**Exercise prompt**. The stretch from the line with "The height and width of the screenshot is (524, 888)." through the line with "This screenshot has height=454, width=806." in the records below: write it out exactly, and nothing else.

───── Dataset records ─────

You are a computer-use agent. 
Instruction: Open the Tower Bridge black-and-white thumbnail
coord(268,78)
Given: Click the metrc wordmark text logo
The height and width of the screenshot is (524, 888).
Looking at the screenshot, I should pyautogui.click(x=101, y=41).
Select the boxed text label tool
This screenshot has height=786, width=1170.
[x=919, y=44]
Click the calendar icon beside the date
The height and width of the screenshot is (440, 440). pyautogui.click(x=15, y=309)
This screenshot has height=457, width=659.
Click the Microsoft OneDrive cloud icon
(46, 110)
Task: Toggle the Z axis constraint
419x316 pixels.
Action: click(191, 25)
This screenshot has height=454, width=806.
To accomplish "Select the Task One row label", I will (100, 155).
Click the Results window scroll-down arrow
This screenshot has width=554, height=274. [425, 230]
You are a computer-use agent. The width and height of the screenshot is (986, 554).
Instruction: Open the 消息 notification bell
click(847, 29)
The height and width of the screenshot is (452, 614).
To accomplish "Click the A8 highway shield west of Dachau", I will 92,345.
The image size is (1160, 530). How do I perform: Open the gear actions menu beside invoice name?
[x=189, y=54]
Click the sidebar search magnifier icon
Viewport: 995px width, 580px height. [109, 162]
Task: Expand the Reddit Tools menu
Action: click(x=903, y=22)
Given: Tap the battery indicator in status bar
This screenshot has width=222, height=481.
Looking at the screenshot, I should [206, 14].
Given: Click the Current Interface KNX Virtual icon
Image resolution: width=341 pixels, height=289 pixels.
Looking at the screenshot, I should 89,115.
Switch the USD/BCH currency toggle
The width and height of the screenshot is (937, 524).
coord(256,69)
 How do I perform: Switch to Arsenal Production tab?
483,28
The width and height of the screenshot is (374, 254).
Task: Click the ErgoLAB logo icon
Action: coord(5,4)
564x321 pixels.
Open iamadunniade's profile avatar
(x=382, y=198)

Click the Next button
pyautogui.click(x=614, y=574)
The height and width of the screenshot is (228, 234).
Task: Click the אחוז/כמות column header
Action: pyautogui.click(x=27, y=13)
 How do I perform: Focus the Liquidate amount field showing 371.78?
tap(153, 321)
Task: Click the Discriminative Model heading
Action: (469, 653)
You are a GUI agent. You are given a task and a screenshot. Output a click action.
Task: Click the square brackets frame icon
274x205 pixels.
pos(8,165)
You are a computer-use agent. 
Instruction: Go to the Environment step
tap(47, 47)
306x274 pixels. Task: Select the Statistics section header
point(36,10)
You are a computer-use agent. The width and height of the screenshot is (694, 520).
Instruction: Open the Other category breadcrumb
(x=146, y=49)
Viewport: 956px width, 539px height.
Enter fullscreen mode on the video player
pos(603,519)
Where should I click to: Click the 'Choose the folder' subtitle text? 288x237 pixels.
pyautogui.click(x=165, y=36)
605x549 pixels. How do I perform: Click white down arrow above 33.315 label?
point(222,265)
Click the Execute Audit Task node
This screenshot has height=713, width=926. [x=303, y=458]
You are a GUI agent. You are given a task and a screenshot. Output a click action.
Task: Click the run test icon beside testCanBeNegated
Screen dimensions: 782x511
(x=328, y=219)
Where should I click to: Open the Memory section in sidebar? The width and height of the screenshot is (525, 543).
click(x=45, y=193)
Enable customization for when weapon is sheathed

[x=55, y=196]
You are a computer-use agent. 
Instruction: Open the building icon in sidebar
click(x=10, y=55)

─────

**Exercise output**.
The height and width of the screenshot is (524, 888).
Looking at the screenshot, I should pyautogui.click(x=101, y=41).
Select the boxed text label tool
This screenshot has height=786, width=1170.
[x=919, y=44]
Click the calendar icon beside the date
The height and width of the screenshot is (440, 440). pyautogui.click(x=15, y=309)
This screenshot has height=457, width=659.
Click the Microsoft OneDrive cloud icon
(46, 110)
Task: Toggle the Z axis constraint
419x316 pixels.
Action: click(191, 25)
This screenshot has height=454, width=806.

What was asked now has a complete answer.